*** Opening Record set ***

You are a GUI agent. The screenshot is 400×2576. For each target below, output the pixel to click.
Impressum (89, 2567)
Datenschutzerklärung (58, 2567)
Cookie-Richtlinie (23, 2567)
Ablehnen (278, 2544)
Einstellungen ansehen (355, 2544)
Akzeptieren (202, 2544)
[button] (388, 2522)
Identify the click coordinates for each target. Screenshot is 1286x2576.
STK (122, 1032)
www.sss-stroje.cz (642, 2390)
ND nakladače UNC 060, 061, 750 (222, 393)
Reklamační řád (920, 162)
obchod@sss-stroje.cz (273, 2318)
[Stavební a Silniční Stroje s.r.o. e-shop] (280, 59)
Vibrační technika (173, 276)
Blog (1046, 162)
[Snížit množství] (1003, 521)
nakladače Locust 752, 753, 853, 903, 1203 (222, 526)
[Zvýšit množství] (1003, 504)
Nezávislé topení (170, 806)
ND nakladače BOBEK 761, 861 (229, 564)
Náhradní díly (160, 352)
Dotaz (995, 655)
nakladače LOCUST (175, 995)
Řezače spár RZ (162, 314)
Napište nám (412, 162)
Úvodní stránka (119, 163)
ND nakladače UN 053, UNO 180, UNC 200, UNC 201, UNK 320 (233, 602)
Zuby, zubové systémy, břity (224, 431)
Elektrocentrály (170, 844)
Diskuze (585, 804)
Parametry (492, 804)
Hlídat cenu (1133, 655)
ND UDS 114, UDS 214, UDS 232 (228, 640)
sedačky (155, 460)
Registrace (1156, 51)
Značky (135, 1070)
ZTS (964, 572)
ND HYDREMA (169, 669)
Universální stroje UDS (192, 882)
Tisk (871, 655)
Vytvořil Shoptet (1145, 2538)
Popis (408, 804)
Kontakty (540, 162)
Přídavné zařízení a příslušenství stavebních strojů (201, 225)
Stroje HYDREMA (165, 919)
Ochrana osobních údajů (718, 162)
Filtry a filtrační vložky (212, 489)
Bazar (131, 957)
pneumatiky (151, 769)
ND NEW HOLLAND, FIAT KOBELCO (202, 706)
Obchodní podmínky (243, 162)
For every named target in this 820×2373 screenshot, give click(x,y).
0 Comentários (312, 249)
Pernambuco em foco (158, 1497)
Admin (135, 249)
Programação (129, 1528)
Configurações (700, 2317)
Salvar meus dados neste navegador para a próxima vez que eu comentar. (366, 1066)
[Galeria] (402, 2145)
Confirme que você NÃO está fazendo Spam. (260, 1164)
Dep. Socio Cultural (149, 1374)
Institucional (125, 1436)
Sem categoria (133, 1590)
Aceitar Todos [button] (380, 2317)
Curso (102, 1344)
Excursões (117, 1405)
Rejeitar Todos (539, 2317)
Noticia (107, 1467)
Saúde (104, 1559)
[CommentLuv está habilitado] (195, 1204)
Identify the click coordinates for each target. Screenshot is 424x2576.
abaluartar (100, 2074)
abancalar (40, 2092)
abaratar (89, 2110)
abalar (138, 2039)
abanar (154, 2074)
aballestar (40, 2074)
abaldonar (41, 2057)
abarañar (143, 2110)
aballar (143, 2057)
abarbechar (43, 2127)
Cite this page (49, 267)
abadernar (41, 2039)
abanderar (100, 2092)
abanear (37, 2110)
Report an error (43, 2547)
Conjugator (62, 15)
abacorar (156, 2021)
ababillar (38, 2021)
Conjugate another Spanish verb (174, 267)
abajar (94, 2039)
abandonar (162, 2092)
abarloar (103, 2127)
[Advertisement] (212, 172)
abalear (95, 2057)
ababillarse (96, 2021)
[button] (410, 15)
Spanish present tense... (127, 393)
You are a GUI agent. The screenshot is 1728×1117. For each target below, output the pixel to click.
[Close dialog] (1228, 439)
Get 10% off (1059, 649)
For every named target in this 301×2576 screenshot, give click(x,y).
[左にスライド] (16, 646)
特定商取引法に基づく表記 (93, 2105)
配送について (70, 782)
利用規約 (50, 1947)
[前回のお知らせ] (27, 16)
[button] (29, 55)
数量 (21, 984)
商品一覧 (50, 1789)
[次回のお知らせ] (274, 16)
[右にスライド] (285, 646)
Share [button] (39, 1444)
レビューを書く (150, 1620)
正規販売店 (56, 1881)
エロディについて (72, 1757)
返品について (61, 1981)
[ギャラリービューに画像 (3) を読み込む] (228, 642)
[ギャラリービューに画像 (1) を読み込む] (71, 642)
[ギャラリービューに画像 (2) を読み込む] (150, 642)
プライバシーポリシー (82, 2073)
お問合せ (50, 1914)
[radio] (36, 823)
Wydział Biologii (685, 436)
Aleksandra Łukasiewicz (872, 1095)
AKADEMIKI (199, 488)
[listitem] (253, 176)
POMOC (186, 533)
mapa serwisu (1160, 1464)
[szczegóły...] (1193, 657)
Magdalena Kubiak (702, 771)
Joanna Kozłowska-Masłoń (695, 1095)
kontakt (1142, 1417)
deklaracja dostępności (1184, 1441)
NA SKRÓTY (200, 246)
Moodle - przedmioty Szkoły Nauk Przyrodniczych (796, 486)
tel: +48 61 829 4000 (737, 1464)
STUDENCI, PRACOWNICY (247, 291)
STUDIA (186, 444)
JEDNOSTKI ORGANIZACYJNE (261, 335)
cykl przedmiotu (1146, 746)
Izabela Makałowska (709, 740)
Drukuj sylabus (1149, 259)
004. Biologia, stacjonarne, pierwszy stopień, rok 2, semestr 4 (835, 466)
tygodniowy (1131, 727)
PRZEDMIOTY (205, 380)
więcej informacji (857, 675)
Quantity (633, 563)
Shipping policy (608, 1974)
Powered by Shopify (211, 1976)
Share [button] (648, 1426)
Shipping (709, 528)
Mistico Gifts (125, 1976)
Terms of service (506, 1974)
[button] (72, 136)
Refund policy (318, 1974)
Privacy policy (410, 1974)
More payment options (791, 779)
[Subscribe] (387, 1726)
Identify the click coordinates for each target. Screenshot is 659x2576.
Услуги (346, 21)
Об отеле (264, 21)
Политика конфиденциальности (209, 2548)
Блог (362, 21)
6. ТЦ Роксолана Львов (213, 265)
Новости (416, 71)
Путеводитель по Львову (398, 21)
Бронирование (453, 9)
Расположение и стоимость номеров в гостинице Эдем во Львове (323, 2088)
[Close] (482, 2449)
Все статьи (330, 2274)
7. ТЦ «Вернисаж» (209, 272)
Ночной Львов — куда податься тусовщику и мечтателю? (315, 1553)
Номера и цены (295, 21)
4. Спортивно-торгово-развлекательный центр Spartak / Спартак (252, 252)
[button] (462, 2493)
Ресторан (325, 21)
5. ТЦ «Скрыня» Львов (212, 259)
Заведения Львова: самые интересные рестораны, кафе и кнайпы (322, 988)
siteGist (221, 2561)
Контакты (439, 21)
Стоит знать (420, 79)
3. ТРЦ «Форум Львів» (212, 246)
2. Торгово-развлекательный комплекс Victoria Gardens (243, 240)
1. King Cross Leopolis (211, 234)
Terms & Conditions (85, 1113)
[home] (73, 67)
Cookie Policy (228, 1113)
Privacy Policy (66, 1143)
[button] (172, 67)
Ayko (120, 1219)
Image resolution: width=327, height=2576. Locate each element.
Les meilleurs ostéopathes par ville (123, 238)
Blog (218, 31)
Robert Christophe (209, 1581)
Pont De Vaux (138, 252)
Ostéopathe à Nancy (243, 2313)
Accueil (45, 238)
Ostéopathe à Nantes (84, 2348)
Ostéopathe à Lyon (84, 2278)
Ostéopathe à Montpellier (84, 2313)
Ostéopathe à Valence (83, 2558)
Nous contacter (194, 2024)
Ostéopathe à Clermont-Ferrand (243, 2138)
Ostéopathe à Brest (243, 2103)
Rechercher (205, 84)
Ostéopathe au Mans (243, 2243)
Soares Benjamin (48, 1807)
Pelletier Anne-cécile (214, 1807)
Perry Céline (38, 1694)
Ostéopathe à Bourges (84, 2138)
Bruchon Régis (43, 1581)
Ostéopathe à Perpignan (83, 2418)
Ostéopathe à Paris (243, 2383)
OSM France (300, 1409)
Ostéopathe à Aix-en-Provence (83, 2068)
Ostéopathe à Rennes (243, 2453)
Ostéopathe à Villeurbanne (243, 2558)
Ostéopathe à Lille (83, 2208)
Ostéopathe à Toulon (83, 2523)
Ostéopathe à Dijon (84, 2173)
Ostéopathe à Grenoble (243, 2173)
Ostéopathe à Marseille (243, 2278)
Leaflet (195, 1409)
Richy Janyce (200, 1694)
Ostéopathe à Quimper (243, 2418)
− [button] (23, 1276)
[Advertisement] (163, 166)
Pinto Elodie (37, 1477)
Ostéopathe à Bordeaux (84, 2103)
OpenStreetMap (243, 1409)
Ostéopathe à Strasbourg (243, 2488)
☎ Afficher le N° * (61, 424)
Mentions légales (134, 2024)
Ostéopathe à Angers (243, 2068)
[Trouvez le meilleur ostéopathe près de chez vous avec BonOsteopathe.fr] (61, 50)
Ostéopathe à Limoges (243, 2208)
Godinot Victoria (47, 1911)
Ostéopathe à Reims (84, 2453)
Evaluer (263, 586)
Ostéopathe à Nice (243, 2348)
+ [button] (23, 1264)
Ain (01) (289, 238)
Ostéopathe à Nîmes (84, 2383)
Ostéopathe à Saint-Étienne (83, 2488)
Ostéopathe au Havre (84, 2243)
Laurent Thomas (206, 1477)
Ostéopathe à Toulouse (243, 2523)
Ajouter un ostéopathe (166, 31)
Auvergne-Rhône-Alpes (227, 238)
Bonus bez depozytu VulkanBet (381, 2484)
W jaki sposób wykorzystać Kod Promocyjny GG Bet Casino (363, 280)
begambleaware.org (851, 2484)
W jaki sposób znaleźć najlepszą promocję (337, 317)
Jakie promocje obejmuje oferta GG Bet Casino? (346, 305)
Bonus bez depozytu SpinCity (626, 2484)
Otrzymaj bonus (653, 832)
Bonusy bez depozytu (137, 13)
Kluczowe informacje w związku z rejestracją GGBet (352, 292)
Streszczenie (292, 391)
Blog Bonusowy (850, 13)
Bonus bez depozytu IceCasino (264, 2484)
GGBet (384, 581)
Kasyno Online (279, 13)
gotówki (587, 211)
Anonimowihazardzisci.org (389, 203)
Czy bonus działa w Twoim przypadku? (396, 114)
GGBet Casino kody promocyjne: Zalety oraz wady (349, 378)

*** Closing Record set ***

[Task to carry out] Go through the preceding material and copy each line that has the word "ギャラリービューに画像".

[Answer]
[ギャラリービューに画像 (3) を読み込む] (228, 642)
[ギャラリービューに画像 (1) を読み込む] (71, 642)
[ギャラリービューに画像 (2) を読み込む] (150, 642)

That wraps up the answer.